In 2020, as a result of COVID-19 restrictions on students sitting exams in person, the United Kingdom’s school exam regulator, Ofqual, used an algorithm to determine their final year grades.
And the students didn’t like it.
Following protests and concerns about socioeconomic discrimination, the algorithmic grades were scrapped in favour of teacher-assessed grading. One of the key criticisms of the algorithmic grading system was that there was no process available to students to appeal their grades.
And this is not an isolated incident or a new problem.
In 2014, seven teachers and the Houston Federation of Teachers successfully argued that the use of an algorithmic performance measurement system to terminate their teaching contracts breached their constitutional right to due process. They argued they were unable to “meaningfully challenge” their termination “due to lack of sufficient information”.
The company that created the algorithmic system claimed that the equations, source code, decision rules and assumptions it used were all proprietary trade secrets and, as such, could not be provided to the teachers.
This left the teachers with no clear understanding of what factors the system took into account and how their performance scores were actually calculated.
There are many other challenges associated with algorithms on top of their opacity. For example, what can actually be contested is often unclear.
Should people be able to contest the data used to make the decision? If the algorithm follows the process that it was programmed to follow, on what grounds can the decision be contested? Or should the very use of the algorithm in the first place be contestable?
Numerous guidelines and principles have been developed to address the use of artificial intelligence in recent years. Many of these mention the ability to challenge, appeal or contest algorithmic decisions – but they offer limited guidance as to what type of process should be provided.
Within human-computer interaction, the notion of contestability is seen as a more interactive process – one where people impacted by a decision can interact with the decision-making system to shape the decision-making.
Given these different approaches to contestability, our team wanted to understand more about what stakeholders – including the public and decision-makers like businesses and government – expect in relation to the ability to contest.
Our research analysed submissions made in response to a discussion paper released by the Australian government in 2019 – Artificial Intelligence: Australia’s Ethics Framework.
This is the first framework of its kind to specifically include ‘contestability’ as a principle, which was defined as: “When an algorithm impacts a person there must be an efficient process to allow that person to challenge the use or output of the algorithm.”
From our analysis of the submissions, the inclusion of ‘contestability’ as its own principle was generally supported, although some thought it was better seen as an aspect of a higher-order principle such as “fairness” or “accountability”.
While contestability was seen as a form of protection, many questioned its usefulness, given that it’s currently unenforceable.
There was also acknowledgement that different people affected by algorithmic decisions would have different capacities and abilities to contest. This means that any contestation process should be made as clear and accessible as possible and isn’t the only tool used to regulate algorithmic decision-making.
Many submissions sought more clarity and guidance from the government on a number of important policy questions. For example, who can contest a decision? What can be contested? How should a review process run?

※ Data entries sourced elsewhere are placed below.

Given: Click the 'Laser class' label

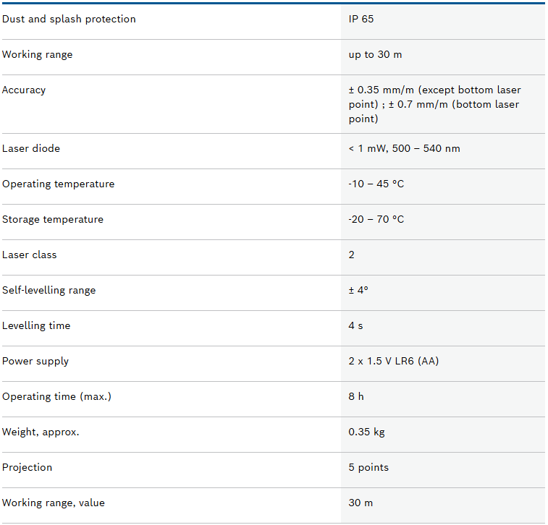Looking at the screenshot, I should point(30,255).
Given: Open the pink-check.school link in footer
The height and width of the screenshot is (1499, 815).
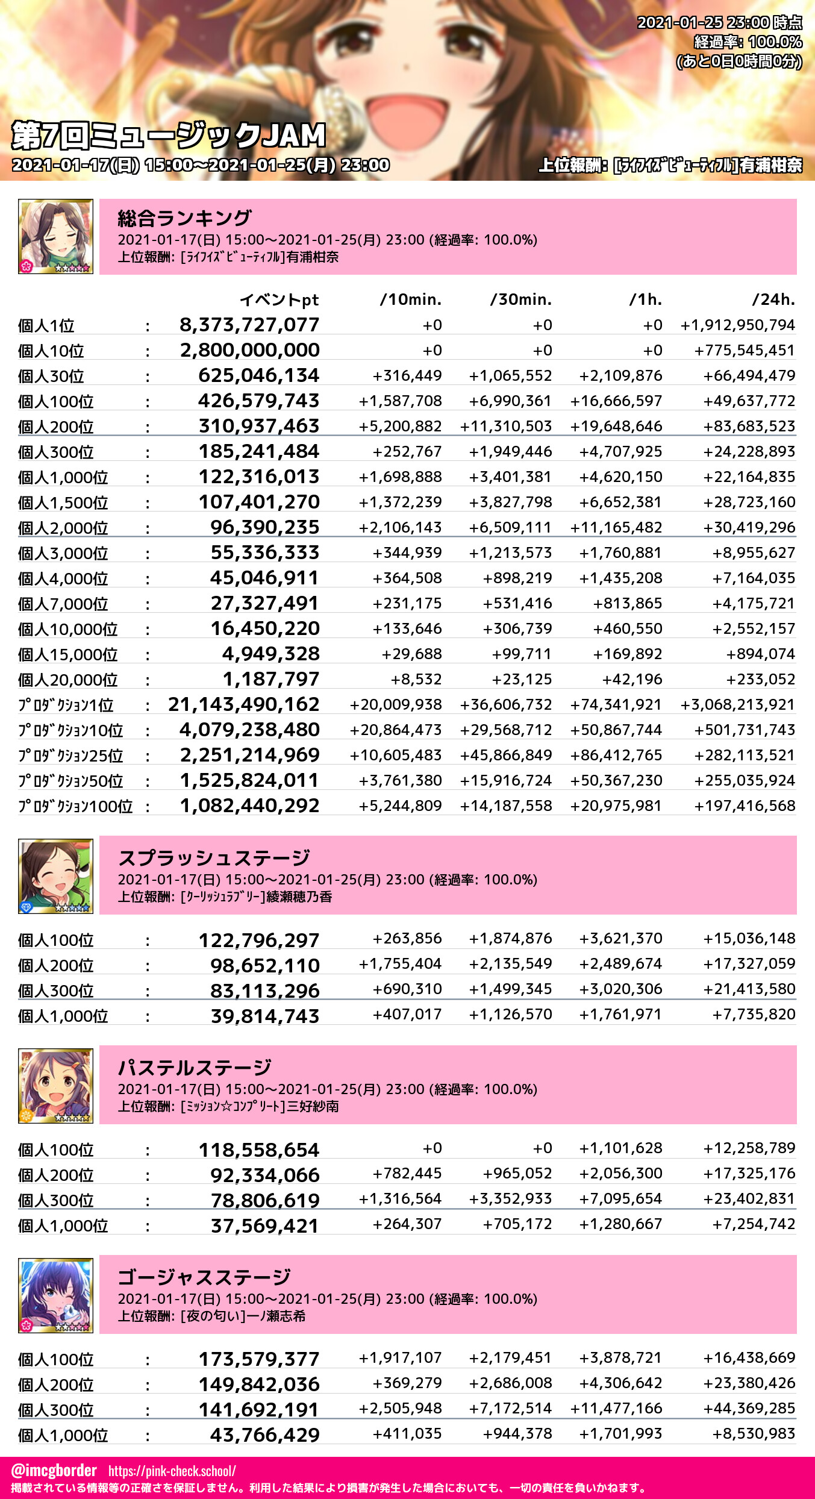Looking at the screenshot, I should (x=172, y=1471).
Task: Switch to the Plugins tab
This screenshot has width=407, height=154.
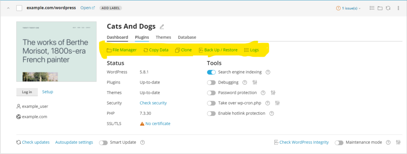Action: (142, 37)
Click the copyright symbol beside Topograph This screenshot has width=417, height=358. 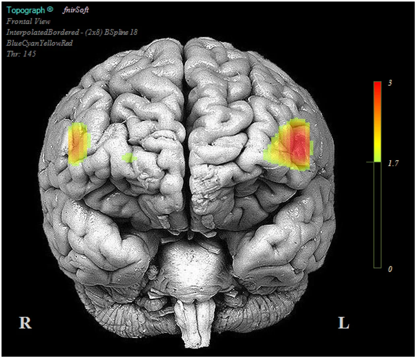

And then there’s the corporate picture. Associate Professor at the University of Colorado Law School, Margot Kaminski notes that a lack of guidance around contestability could disadvantage affected people:
“This raises the question of whether a company whose interests do not always align with its users’ will be capable of providing adequate process and fair results. There is room for substantially more policy development in fleshing out this contestation right,” Associate Professor Kaminski says.
Many submissions outlined processes that resemble those currently used for reviewing human decisions. However, human decision-making is very different to the way algorithmic decision-making works.
So, it’s important to consider whether existing processes designed to check human bias and error will be adequate for reviewing algorithmic decision-making.
A number of submissions also emphasised the need for a human to review the decision. But this then raises concerns around the scalability of human review – it could simply be far too much work for a team of people to do.
Instead of relying purely on post-hoc decision review processes, there’s value in building algorithmic decision-making systems that consider contestability from their conception.
One approach – “contestability by design” by European researcher Marco Almada – emphasises the value of participatory design: where those most likely to be impacted by a decision-making system are involved in the design of the system itself.
This kind of process would help to highlight problems with the system and potentially reduce the need for future contestation.
Having the ability to interact with a system, check the information it has taken into account, make corrections if needed or lodge disputes could help people understand how a system works and exercise some control over the outcome – which may also reduce the need for post-hoc contestation processes.
Ultimately, algorithmic decision-making is very different to human decision-making. We need to carefully consider how to design systems that not only support the ability to contest but also reduce the need for anyone to contest a decision in the first place.